Just how many scholarships does Tennessee have to offer in this recruiting cycle?
For competitive reasons, most teams like to keep that exact number under wraps.
Tennessee, like all teams, can offer no more than 25 initial scholarships in any given year. But they can “count back” some scholarships against the previous class, provided the prospects enroll early and there is space available.
One problem in determining the back-counted scholarships is that back-counting seemingly can go on in perpetuity.
Also, there’s no way of knowing for certain which players arrive with a scholarship and which are walk-ons. That distinction may become even more confusing in this recruiting cycle.

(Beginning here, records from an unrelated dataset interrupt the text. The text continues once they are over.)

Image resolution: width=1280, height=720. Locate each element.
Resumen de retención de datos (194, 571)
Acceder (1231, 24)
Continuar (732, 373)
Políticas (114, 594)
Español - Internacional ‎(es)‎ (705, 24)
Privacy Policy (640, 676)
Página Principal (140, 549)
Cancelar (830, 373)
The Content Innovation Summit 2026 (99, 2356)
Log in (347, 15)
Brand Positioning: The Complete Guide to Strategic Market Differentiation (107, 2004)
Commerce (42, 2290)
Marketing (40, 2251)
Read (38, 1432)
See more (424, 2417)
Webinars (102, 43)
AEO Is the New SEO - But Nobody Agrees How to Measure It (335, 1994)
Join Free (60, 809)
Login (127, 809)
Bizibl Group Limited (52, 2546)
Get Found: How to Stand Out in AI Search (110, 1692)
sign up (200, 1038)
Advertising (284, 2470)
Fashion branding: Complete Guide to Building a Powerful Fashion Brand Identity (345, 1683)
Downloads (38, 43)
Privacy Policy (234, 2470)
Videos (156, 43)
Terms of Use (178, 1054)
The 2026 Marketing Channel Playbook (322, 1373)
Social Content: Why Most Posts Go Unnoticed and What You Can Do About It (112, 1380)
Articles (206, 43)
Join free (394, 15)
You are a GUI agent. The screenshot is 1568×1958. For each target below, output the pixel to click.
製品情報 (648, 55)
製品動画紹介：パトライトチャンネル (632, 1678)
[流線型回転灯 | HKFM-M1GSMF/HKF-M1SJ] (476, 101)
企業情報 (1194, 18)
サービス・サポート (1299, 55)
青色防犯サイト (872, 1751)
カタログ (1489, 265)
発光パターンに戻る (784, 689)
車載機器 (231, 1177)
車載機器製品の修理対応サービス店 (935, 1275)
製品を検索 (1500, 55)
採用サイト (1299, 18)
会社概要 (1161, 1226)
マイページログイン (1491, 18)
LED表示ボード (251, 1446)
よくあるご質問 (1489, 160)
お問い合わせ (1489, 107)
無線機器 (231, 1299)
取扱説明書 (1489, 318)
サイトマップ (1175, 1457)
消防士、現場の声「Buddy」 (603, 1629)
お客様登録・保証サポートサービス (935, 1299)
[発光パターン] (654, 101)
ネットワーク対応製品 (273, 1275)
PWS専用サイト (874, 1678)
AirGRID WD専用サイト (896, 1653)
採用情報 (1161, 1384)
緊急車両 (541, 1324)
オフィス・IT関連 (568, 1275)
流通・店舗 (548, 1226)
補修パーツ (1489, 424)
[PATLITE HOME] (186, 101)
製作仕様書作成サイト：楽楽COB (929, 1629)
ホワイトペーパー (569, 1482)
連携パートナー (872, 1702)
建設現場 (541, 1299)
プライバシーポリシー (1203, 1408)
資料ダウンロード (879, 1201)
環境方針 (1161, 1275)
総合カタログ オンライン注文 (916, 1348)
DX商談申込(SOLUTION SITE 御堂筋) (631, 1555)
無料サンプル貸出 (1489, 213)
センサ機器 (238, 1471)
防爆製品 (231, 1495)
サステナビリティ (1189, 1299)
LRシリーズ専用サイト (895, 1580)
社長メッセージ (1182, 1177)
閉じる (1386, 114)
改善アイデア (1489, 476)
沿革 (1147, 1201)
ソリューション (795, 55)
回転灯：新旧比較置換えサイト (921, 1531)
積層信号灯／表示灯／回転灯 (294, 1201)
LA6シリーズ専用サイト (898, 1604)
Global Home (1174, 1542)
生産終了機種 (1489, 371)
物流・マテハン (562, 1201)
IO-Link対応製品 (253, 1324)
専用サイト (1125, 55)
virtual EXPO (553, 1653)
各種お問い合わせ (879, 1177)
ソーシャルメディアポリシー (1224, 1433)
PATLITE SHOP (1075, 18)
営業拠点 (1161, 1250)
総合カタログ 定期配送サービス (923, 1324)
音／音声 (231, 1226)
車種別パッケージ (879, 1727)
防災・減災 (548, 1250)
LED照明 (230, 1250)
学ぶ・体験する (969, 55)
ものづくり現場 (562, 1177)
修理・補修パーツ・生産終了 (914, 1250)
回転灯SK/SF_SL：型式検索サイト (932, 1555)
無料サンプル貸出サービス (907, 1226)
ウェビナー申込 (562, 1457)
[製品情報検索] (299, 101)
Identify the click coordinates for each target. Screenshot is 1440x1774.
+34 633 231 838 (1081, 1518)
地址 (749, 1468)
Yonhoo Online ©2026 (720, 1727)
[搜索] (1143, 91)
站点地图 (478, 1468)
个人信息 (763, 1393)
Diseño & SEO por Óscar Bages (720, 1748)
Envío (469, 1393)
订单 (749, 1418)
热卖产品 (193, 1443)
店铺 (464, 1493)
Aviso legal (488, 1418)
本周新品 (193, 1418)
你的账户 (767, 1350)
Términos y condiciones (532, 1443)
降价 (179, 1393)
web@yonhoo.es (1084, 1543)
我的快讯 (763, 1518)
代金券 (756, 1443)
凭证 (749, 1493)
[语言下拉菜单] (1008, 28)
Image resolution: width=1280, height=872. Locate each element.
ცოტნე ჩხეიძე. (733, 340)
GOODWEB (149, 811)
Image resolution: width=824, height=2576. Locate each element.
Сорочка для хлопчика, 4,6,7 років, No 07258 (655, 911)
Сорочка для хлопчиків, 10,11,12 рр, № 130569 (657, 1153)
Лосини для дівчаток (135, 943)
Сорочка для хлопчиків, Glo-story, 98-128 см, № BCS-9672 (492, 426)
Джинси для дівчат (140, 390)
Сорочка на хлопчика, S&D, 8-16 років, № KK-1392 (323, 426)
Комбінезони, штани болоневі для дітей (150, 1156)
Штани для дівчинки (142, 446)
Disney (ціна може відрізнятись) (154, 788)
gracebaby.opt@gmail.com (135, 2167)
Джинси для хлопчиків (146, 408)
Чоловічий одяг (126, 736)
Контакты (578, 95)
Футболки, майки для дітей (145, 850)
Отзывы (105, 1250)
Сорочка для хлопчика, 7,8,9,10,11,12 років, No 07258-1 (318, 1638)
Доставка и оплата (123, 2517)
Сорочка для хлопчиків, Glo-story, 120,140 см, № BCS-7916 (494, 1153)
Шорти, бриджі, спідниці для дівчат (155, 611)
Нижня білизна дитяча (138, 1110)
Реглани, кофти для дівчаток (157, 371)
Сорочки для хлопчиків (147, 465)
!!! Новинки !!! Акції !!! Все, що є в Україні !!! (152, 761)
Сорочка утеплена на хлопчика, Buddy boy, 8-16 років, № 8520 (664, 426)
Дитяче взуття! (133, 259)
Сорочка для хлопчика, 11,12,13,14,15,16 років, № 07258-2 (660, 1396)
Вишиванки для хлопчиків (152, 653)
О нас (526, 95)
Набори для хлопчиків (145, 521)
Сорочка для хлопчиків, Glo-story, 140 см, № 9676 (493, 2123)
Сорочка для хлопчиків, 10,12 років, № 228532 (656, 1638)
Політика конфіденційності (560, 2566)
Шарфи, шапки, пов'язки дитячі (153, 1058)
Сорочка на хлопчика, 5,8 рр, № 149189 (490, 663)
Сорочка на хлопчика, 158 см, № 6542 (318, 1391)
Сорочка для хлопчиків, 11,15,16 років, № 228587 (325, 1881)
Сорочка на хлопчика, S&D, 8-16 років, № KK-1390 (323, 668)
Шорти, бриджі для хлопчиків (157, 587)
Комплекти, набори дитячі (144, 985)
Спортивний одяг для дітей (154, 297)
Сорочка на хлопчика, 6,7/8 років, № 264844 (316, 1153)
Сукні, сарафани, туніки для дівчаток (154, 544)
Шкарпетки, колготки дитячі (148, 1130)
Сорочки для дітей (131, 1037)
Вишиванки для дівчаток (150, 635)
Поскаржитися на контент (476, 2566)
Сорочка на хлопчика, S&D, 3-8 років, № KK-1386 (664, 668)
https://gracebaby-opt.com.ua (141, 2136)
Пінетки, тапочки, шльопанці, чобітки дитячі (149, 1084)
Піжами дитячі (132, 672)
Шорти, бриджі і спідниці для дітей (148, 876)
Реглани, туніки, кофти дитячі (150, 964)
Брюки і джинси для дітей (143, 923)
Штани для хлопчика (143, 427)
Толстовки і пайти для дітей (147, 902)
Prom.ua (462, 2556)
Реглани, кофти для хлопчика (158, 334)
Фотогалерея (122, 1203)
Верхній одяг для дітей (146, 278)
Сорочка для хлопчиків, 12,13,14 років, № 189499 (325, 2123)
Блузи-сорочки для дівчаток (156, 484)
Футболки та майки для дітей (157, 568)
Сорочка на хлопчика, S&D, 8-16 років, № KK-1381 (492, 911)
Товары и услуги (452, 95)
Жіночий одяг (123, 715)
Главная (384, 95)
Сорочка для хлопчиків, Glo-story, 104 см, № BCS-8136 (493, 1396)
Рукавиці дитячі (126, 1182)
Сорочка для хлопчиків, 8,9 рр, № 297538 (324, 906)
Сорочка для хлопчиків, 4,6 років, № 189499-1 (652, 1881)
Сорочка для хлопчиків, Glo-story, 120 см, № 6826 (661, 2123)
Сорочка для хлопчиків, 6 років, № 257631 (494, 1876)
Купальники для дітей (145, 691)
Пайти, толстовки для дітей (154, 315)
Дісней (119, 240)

But we can make some educated guesses. And I feel fairly confident in saying that 31 is as good a “magic number” as any this year. Thanks to colleague Daniel Lewis, who helped me hash out some of the details during a math-heavy instant-message conversation. The result was this tabulation that I transferred to a spreadsheet above.
If you just want to trust me on 31 scholarships and skip this part, I don’t blame you. But here’s the nitty-gritty:
The Vols had 22 scholarship players in the 2013 cycle (after subtracting Jabo Lee and adding late signees Johnathon Johnson and Kendal Vickers).
They were able to count three of those back to 2012. The 2012 class had 23 scholarship players (including the gray-shirted Tino Thomas), and was able to count one against 2011.
This is where it becomes confusing, and this is where I think UT’s 2014 maximum grew from 30 to 31. Thomas was gray-shirted and pushed into the 2012 class because Derek Dooley didn’t think there would be room in the 2011 class. As it turns out, however, some very late academic casualties opened up a couple more slots that would have allowed Thomas to enroll. So after back-counting two early enrollees to 2010, UT had only 24 initial scholarships in 2011, allowing the Vols to count back one scholarship from 2012.
The trickle-down effect of that academic casualty in the summer of 2011 action may have led to an extra scholarship in 2014.
Of course, Tennessee may sign more than 31 on Wednesday. But that’s another story.